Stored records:
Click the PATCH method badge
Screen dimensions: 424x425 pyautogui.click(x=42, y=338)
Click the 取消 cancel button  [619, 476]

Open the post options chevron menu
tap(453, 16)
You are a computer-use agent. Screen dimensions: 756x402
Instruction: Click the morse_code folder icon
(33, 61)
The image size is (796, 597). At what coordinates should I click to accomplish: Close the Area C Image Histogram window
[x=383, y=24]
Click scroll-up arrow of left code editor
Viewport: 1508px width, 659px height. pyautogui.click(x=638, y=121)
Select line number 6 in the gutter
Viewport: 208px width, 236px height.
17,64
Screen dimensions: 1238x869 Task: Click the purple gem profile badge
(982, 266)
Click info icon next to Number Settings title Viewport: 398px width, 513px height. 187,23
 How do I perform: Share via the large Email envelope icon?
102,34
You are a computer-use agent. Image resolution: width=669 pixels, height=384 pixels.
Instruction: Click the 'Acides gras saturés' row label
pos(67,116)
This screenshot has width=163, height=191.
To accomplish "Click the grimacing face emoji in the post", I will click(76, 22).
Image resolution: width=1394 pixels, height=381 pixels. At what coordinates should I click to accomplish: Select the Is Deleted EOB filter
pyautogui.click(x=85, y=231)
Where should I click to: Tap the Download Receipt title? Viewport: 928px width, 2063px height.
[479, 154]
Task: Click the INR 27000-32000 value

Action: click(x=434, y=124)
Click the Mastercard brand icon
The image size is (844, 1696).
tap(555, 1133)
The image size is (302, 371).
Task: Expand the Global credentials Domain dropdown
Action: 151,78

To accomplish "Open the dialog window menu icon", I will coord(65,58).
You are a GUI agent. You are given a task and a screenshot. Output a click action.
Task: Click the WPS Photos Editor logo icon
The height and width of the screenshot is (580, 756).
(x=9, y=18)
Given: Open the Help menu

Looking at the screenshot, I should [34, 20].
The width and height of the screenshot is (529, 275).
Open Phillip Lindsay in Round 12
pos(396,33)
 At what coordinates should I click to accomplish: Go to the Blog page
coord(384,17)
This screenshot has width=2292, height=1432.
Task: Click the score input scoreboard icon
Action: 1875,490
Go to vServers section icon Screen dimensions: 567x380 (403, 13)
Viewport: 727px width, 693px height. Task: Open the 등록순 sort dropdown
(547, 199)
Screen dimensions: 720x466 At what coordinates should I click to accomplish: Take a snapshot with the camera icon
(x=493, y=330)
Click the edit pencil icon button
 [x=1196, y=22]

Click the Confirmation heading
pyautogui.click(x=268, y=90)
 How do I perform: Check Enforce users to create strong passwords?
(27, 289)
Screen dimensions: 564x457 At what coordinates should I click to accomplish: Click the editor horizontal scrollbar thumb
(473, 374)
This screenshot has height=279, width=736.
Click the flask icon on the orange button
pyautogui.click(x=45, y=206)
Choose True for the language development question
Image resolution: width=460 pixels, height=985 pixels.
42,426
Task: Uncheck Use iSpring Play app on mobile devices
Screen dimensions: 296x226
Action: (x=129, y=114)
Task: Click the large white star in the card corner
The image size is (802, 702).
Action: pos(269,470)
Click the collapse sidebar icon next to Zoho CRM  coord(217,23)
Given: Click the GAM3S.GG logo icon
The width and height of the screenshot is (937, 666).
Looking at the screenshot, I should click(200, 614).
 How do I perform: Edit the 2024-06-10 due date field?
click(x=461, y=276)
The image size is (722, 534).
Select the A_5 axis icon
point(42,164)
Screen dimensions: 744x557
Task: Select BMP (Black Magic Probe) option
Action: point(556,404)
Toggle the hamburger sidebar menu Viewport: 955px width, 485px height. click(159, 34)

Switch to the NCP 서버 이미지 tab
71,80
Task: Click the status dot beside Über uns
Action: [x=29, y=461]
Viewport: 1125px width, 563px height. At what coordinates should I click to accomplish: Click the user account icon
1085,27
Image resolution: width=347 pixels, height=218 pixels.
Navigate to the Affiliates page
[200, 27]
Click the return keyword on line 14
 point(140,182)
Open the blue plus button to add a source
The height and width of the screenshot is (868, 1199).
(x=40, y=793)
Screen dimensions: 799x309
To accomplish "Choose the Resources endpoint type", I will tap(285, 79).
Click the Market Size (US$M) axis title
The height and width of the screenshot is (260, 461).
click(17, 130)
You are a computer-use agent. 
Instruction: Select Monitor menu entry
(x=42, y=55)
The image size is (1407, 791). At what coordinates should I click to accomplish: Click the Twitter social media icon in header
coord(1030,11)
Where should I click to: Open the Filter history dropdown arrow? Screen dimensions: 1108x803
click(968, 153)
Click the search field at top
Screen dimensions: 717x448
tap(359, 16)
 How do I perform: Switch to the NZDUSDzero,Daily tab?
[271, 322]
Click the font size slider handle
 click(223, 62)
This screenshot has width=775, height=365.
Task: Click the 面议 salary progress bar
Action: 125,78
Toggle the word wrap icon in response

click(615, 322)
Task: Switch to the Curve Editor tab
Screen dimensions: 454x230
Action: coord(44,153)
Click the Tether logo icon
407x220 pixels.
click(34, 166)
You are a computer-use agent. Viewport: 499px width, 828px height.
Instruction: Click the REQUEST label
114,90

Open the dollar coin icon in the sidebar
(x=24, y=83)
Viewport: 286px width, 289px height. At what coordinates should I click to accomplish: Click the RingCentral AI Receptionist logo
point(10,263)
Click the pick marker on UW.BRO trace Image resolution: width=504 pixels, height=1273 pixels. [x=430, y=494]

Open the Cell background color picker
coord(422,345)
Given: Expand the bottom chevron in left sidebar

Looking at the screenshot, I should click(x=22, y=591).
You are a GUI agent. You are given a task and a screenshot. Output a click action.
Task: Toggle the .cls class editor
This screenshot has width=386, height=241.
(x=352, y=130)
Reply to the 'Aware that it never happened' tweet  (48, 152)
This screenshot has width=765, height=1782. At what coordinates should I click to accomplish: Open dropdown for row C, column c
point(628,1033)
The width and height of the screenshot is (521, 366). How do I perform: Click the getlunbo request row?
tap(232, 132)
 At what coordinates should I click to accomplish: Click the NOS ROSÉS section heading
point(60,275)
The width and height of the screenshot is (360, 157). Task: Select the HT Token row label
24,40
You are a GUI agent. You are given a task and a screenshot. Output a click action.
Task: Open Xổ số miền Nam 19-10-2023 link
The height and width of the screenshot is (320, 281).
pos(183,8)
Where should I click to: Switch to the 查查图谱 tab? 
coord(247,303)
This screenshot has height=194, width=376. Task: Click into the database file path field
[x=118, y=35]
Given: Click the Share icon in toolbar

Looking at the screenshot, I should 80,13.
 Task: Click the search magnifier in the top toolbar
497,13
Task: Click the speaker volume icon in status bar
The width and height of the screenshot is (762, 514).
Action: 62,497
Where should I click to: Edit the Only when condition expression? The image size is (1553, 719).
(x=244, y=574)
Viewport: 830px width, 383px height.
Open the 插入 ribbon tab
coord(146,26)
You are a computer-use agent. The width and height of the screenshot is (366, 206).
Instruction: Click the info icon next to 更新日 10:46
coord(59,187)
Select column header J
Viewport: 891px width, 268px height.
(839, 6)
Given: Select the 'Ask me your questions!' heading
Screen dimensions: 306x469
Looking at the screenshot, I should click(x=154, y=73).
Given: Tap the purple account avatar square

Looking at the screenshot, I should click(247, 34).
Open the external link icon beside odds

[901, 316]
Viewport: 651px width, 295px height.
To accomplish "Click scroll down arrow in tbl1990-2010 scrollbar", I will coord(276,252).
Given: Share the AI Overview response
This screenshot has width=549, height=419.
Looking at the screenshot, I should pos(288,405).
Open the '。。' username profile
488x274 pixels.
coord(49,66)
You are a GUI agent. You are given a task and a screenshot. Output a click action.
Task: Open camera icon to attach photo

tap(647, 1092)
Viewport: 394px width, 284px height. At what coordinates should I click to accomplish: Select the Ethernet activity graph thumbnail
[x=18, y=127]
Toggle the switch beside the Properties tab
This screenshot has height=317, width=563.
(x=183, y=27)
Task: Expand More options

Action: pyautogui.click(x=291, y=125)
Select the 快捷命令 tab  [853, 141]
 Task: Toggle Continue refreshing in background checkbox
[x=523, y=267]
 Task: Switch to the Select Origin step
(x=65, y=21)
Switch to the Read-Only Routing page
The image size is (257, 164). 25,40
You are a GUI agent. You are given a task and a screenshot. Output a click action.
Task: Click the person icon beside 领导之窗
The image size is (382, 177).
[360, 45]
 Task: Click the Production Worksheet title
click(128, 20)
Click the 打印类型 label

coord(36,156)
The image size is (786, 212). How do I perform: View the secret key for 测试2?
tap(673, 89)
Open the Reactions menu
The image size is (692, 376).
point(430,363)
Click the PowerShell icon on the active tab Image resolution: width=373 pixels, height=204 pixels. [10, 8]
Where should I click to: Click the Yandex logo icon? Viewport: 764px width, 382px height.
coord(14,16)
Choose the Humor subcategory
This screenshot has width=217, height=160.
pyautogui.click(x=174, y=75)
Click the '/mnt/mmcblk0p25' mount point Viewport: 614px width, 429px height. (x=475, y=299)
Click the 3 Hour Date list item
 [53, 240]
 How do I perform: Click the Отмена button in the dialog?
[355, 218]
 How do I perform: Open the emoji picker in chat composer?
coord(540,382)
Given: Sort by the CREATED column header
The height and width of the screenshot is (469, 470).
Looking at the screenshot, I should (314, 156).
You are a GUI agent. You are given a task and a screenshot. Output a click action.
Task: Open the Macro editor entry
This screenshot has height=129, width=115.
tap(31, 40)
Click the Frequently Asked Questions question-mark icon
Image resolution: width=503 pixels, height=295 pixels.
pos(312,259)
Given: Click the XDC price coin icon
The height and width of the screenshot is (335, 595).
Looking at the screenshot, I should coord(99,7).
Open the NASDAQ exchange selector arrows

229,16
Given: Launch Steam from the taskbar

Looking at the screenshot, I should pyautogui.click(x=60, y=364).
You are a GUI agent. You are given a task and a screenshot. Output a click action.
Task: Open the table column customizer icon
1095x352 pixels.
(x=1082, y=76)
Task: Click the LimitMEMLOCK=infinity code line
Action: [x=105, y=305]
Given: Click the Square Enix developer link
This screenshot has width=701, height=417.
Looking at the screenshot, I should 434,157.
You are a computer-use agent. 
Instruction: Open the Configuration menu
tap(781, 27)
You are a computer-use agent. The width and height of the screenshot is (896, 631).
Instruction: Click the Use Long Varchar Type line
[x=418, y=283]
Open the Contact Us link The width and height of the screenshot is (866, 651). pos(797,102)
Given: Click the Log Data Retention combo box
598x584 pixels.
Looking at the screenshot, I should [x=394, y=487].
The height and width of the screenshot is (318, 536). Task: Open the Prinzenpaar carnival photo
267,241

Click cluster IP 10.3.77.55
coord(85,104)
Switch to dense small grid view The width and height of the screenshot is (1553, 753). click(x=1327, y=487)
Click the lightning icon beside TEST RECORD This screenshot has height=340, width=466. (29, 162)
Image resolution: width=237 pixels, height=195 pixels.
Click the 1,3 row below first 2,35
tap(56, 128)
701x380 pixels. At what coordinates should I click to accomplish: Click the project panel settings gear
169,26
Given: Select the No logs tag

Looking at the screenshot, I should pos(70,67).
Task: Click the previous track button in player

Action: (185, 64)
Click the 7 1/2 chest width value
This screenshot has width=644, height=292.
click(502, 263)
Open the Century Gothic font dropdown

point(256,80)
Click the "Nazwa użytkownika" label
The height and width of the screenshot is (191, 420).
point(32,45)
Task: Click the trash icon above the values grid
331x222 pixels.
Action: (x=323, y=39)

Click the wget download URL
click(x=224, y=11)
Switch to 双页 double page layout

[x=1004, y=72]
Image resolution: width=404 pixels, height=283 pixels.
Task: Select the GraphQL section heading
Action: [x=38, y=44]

▸ TASK REQUIREMENTS: Search the records for the word "will". Copy each line where it appears.

▸ ANSWER TO THIS EXERCISE:
To accomplish "Click the grimacing face emoji in the post", I will click(76, 22).
To accomplish "Open the dialog window menu icon", I will coord(65,58).
To accomplish "Choose the Resources endpoint type", I will tap(285, 79).
To accomplish "Click scroll down arrow in tbl1990-2010 scrollbar", I will coord(276,252).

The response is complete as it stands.